Researchers at the University of Minnesota have announced a new noninvasive, painless method of diagnosing brain diseases. This is something we will be hearing a lot of in the future, because it represents new possibilities for less-stressful, pain free diagnosis for complex brain diseases such as Alzheimers, as well as a way to measure the effectiveness of different treatments for these diseases.
It also makes for a more objective assessment that current methods such as behavioral examinations and psychiatric interviews.
MEGs and SQUIDs
Magnetoencephalography (MEG) is an imaging technique for measuring magnetic fields produced by electrical activity in the brain. It works through extremely sensitive devices such as superconducting quantum interference devices (SQUIDs).
These measurements are commonly used in both research and clinical settings. There are many uses for the MEG, including assisting surgeons in localizing a pathology, assisting researchers in determining the function of various parts of the brain, neurofeedback, and others.
Using MEG to track tiny magnetic fields in the brain, University of Minnesota researchers recorded brain cells communicating with each other while research subjects stared at a point of light for 4560 seconds.
After applying various mathematic algorithms, the researchers were able to classify the 142 research subjects by diagnosis.

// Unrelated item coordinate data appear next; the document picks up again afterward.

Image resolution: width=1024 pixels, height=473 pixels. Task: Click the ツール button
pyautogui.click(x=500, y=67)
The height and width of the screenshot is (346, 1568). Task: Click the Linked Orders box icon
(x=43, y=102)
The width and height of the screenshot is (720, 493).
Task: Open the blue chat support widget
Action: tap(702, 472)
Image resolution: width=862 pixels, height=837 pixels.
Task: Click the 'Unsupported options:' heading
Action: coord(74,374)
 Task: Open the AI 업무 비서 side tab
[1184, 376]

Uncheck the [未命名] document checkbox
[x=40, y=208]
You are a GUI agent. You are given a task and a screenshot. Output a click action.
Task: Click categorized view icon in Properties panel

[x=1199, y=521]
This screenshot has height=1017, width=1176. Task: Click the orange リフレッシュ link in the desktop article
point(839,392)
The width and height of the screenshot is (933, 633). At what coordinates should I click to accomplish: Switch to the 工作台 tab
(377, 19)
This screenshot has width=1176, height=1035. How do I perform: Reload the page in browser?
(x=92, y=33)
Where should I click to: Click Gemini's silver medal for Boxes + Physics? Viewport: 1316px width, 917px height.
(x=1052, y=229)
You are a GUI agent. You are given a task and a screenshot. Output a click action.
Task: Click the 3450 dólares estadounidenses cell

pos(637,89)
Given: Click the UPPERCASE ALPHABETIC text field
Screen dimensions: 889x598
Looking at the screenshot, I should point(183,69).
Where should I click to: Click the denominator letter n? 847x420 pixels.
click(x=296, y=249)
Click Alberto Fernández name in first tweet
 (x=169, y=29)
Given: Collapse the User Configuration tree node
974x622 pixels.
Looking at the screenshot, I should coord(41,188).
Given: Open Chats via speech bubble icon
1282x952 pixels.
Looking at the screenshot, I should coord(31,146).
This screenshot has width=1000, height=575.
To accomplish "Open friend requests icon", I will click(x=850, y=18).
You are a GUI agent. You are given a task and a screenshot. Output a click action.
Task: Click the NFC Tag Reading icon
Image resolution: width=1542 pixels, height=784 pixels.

Study participants fell into one of six categories, including people with Alzheimer’s disease, chronic alcoholism, schizophrenia, multiple sclerosis or Sjogren’s syndrome, as well as healthy controls.
This study was published in the Aug. 27, 2007 issue of the Journal of Neural Engineering.
- “This elegantly simple test allows us to glimpse into the brain as it is working,” says lead researcher Professor Apostolos P. Georgopoulos, M.D., Ph.D. “We were able to classify, with 100 percent accuracy, the various disease groups represented in the group of research subjects.”
“This discovery gives scientists and physicians another tool to assess people’s disease progression,” he said. “In the future it could be applied when studying the effect of new treatments or drug therapies.”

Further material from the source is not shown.